Metadata-Version: 2.1
Name: howard
Version: 1.9.1
Summary: Convert dictionaries to dataclasses and back
Home-page: https://github.com/nhumrich/howard
Author: nhumrich
Author-email: 
License: MIT
Description: # howard
        Python datatype marshalling
        
        
        This library marshalls dictionaries [read json] into instances of defined dataclasses and back.
        
        i.e.
        
        ```python
        from dataclasses import dataclass
        
        import howard
        
        @dataclass
        class Person:
            name: str
            age: int
        
        
        my_dict = {'name': 'Bob', 'age': 24}
        person = howard.from_dict(my_dict, Person)
        assert person.name == 'Bob'
        assert person.age == 24
        ```
        
        The main purpose is to use python dataclasses as a schema definition rather than having to hand-write a schema. 
        Howard does not currently include logic itself for generating json-schema (swagger) object documentation, but that is a long term goal of it.
         
        Howard differs from a standard dataclass because it can recursively marshall and unmarshall. 
        It also supports more types out of the box than `dataclasses.asdict` does. Some supported types:
        
        * Enums
        * TypedDict
        * Collections (lists/dictionaries)
        * Datetime
        * all primitives (int/string/boolean/float)
        
        All of the logic for howard is in your dataclass definition, not in howard. Howard just has a `to_dict` and `from_dict` method,
        and it bases all decisions off of your dataclass.

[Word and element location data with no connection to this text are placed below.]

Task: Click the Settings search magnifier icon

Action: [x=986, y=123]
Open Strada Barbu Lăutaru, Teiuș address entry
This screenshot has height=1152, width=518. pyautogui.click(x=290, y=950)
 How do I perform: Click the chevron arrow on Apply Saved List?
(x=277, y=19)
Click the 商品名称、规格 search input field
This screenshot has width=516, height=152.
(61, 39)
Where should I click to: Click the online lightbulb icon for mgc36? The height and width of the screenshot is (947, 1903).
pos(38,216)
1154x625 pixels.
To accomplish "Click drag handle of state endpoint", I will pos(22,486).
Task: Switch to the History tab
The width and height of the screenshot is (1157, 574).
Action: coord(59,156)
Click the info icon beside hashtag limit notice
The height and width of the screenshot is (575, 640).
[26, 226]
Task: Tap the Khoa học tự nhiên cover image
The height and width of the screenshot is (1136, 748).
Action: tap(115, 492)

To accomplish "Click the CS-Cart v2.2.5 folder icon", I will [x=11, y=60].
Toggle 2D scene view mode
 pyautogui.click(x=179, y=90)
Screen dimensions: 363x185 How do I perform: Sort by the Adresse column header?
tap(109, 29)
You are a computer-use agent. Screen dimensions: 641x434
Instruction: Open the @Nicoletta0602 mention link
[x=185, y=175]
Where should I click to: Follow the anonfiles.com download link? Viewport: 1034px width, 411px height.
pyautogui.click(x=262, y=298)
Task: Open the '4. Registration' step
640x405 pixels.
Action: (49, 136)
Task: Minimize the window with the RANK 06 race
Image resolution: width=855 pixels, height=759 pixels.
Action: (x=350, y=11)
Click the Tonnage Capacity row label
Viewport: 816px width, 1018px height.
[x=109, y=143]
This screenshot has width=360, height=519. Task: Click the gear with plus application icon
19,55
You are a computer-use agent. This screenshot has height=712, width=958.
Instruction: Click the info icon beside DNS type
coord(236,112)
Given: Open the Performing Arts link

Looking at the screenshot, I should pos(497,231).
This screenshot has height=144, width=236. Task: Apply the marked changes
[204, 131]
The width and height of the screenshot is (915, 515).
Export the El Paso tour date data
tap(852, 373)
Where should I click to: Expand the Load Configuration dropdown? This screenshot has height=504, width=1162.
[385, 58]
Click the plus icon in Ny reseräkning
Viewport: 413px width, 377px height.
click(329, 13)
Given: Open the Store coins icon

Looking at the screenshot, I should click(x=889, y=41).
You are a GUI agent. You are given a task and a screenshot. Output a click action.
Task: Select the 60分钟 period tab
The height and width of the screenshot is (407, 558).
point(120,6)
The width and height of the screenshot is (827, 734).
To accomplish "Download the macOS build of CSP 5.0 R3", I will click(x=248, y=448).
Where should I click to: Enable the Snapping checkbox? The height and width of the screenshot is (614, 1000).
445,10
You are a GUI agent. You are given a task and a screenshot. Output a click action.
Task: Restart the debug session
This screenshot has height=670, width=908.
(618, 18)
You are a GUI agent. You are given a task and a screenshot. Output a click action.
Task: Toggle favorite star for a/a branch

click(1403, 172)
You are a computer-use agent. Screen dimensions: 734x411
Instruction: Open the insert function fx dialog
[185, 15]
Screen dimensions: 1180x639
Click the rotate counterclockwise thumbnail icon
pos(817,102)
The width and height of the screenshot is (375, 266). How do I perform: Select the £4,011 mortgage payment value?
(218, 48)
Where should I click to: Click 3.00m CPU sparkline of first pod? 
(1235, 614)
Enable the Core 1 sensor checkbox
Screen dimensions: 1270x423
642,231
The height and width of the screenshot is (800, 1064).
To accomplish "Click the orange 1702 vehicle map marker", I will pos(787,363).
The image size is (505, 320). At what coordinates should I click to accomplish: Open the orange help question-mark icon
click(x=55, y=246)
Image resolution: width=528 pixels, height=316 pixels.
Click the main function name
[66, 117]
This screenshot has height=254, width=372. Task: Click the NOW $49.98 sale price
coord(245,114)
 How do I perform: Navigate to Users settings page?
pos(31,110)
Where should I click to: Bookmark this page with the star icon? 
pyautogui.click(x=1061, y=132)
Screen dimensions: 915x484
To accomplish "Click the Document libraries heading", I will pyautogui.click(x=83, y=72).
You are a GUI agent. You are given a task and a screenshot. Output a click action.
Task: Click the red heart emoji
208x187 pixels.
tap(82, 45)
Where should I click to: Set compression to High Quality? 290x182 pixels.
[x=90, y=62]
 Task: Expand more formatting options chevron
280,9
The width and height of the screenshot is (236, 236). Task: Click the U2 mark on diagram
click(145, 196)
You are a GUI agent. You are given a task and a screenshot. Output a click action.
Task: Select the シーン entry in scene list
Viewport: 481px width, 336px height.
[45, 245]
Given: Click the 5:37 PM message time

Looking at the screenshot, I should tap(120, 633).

There is no inheritance on custom types, everything is standard, built-in python. (3.7+)
           
        
        ## Installing
        
        ```bash
        pip install howard
        ```
        
        ## More examples
        
        For more examples, you can go look at the tests at [tests/test_howard.py](tests/test_howard.py)
        
        Here is a basic example of recursive types and how it can work with howard:
        
        ```python
        from enum import Enum
        from dataclasses import dataclass, field
        from typing import List
        
        import howard
        
        @dataclass
        class Suit(Enum):
            heart = 'h'
            spade = 's'
            diamond = 'd'
            club = 'c'
        
        
        def validate_rank(i: int) -> int:
            lb, ub = 1, 13
            if lb <= i <= ub:
                return i
            raise ValueError(f'{i} is not between {lb} and {ub}')
        
        
        @dataclass
        class Card:
            rank: int = field(metadata={'howard': {'decoder': validate_rank}})
            suit: Suit
        
        
        @dataclass
        class Hand:
            hand_id: int = 0
            cards: List[Card] = field(default_factory=list)
        
        
        d = {'hand_id': 2, 'cards': [{'rank': 2, 'suit': 'c'}, {'rank': 10, 'suit': 'h'}]}
        
        # d is a dictionary, now we turn it into the dataclass
        obj = howard.from_dict(d, Hand)
        
        assert isinstance(obj, Hand)
        assert obj.hand_id == 2
        assert len(obj.cards) == 2
        assert isinstance(obj.cards[0], Card)
        assert obj.cards[0].suit == Suit.club
        
        # and back to a dictionary
        json_dict = howard.to_dict(obj)
        ```
        
        In the above example, you can see a couple things. 
        1. A `Hand` contains a list of `Card`.
        2. The sub-object `Card` also gets unmarshalled correctly.
        3. The `Suit` object is an enum, which is like a string in json form, but only has 4 possible values.
        4. The `Card` has a field called `rank` which has its own custom decoder. 
            In this case, the decoder acts as a validator, but can also be used for custom decode logic. 
        
        
        
        # FAQ
        * **Why not just use `dataclasses.asdict` and `MyDataclass(**my_dict)`?** 
          `dataclasses.asdict` doesn't work on all types, for example, Enums or datetimes.
          `MyDataclass(**my_dict)` will not recursively turn the subobjects into their respective datatype.
        
        * **What about custom types?**
          You can specify custom decoders and encoders in a dataclass `field.metadata` section. See example above.